_Assignment 1_: Copy the passage of the deal breakers article from "Identifying Deal Breakers" to "important to them." word for word.
_Assignment 2_: Please list the kinds of relationships that the deal breakers article says its general deal breakers apply to.
_Assignment 3_: According to the deal breakers article, what can deal breakers keep you from later on?

Source extract section start

You must be clear with yourself about what you won’t tolerate in your partnership – if you don’t know your deal breakers, your partner won’t either.

When you’re in the dating phase, it’s easy to focus on the positive qualities a potential partner offers – they’re kind, has a stable job, probably doesn’t have a secret lovechild… you get the idea. But what about the deal breakers, the things that you can’t deal with in a relationship? These deal breakers can ground that dreamy infatuation that happens when a Tinder match is fresh, and they can keep you from being blindsided later on. Think of your deal breakers as your checklist for if someone is worth your time. Wasting several dates or even months with a new person, only to realize they are such a bad match can seriously sting.

Establishing your deal breakers can also help in already committed relationships, too. You must be clear with yourself about what you won’t tolerate in your partnership – if you don’t know your deal breakers, your partner won’t either.

Identifying Deal Breakers

The Fundamental 5

So how do you identify your deal breakers? First, there are some general deal breakers that I recommend for everyone and all relationships – romantic, friends-with-benefits, family, friends, you name it. These are the bare minimum to avoid for keeping relationships respectful and safe.

  1. They’re physically abusive, physically threatening, or otherwise don’t respect your physical being and health.
  2. They belittle you and your identity (for example, making sexist comments because you’re a woman, talking down to you, or not taking you seriously).
  3. They don’t listen to you, ignoring you and making you feel like what you’re saying isn’t important to them.
  4. They lie to you – even little white lies count. If little white lies were so little, they wouldn’t need to be a made-up lie then, would they? Even friends who repeatedly cancel plans and make up false excuses should be kept at a distance.
  5. They just make you feel weird or bad, even if you can’t explain why. If spending time with them makes you feel strangely insecure, humiliated, disrespected, or just somehow wrong, step back.

Pet Peeves, Triggers, & Other Deal Breakers

Next, consider what other points are important to you aside from the basic five. For you, it may depend on if your relationship is one you hope to keep long-term (such as in marriage and raising a family together), or if it’s just for fun and you aren’t counting on it lasting forever.

Source extract section end
Available data section start

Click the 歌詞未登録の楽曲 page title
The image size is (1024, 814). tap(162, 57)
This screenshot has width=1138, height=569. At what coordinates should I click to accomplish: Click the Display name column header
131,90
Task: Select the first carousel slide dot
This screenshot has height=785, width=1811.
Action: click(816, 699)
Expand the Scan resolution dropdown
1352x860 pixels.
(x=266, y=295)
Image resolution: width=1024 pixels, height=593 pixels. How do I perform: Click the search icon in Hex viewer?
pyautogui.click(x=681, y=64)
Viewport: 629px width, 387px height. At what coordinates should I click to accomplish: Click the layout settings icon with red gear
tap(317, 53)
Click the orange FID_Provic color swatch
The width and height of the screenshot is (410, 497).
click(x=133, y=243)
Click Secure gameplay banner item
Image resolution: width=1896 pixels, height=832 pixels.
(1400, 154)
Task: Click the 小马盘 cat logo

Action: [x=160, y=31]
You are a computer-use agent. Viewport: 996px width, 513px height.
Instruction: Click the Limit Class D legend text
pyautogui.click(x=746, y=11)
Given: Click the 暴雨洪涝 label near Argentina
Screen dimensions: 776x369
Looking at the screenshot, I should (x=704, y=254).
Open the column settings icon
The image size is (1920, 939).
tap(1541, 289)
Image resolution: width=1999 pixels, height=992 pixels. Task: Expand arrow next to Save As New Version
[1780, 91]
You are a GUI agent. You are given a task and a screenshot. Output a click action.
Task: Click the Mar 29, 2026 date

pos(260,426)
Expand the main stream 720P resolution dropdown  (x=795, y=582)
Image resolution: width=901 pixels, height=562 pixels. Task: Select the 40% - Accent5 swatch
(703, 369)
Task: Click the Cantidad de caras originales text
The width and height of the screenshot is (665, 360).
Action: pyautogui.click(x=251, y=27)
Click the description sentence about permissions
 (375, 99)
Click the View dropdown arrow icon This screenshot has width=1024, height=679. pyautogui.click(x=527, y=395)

Available data section end

_Task solution 1_:
Identifying Deal Breakers

The Fundamental 5

So how do you identify your deal breakers? First, there are some general deal breakers that I recommend for everyone and all relationships – romantic, friends-with-benefits, family, friends, you name it. These are the bare minimum to avoid for keeping relationships respectful and safe.

  1. They’re physically abusive, physically threatening, or otherwise don’t respect your physical being and health.
  2. They belittle you and your identity (for example, making sexist comments because you’re a woman, talking down to you, or not taking you seriously).
  3. They don’t listen to you, ignoring you and making you feel like what you’re saying isn’t important to them.

_Task solution 2_: Romantic, friends-with-benefits, family, friends

_Task solution 3_: Being blindsided.